Even by this test, the anchor isn't holding firm. Personal-finance publications are crowding the field - Smart Money, Worth, new weekly newspaper sections. Kiplinger's venerable Changing Times reinvented itself as Kiplinger's Personal Finance Magazine. In this tough and competitive market, publications that merely dispense information will see their readership melt away. Investors want action and timely advice. Even if they're not buying stocks right now, they want to peep.

So journalists are increasingly making specific investment recommendations. Instead of ``analyst Bigdome picks the following stocks,'' it's ``Money magazine picks'' or ``Smart Money picks.'' Instead of listing the latest performance of mutual funds, some magazines rate them with ``up'' and ``down'' arrows or letter grades. The grades merely highlight past performance, adjusted for risk or market conditions. But readers generally use them as investment guides. There may even be a ``best buy'' list.

How good are the journalists' picks? Smart Money's current cover crows the 10 stocks picked by writer James Stewart in 1992 have risen an average of 150 percent. Lalli boasts Money's chief investment strategist, Michael Sivy, ``has called market turns with remarkable accuracy.'' But no systematic work has been done on how readers might fare if they rely on magazines for investment advice.

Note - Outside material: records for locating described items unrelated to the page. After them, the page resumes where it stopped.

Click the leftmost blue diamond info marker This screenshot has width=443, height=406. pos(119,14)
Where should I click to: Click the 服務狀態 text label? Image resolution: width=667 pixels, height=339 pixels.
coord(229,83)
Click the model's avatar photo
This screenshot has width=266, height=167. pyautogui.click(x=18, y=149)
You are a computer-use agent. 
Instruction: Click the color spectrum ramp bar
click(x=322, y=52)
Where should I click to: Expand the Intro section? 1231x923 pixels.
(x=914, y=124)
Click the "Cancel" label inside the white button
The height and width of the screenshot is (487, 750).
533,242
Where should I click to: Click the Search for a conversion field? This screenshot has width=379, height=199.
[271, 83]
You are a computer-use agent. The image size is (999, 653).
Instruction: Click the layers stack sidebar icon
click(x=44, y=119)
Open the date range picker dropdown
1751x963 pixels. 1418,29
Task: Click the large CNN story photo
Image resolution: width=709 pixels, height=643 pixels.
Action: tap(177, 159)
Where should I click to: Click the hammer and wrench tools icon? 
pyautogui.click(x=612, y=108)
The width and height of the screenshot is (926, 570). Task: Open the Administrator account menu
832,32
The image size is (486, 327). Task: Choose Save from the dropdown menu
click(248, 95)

A couple of small studies, by stockbrokers with an ax to grind, have asked some interesting questions about journalistic research. One, published in a trade magazine called Registered Representative, looked at ratings some magazines gave to mutual funds and concluded they didn't predict how the funds would do. An internal study by the Smith Barney Consulting Group looked at the stock picks in four of Money's forecast stories; in the following year, they underperformed the market average.

These two studies have problems. Money magazine preaches long-term investing, not quick sales after one year; the Registered Rep piece glossed over some serious measurement issues. But the questions they raise deserve to be answered. If journalists join the stock-picking circus, they have to expect their investment recommendations to be tested for results. That's going to be hard on such story staples as DOUBLE YOUR MONEY IN THREE YEARS!

The verdict is already in for viewers who seek quick profits from ``Wall Street Week,'' Louis Rukeyser's popular Friday night broadcast. A study by Norman Fosback, editor of Market Logic in Fort Lauderdale, Fla., found the stocks recommended by Rukeyser's guests tend to rise in the two weeks before the show. They spike up the following Monday - generally the next market day for viewers to buy recommended stocks - hover there for a week and then drop back to the market trend.

I don't do stock tips. My taste runs to index funds, bought and held, and mutual funds in any market that just collapsed. But Newsweek magazine, which I also write for, provides tips the old-fashioned way: by interviewing money managers and letting them tout their favorite stocks.

Smart Money's James Stewart said he'd be ``horrified'' if readers relied on him for stock picks rather than doing their own research. That seems ingenuous. Why else would his prowess be touted on the magazine's cover? So far, I wish I'd invested with him. But everyone's a genius when markets go up.

Personal-financial magazines have a lot of investment smarts. They're wonderful teachers. They provide new ideas and good suggestions for correcting your course. But if you keep hopping to the hot funds they tout each month, you're often buying just when the fund is about to flag. Smart investors set up an automatic investment program, with a limited number of funds, and let it ride.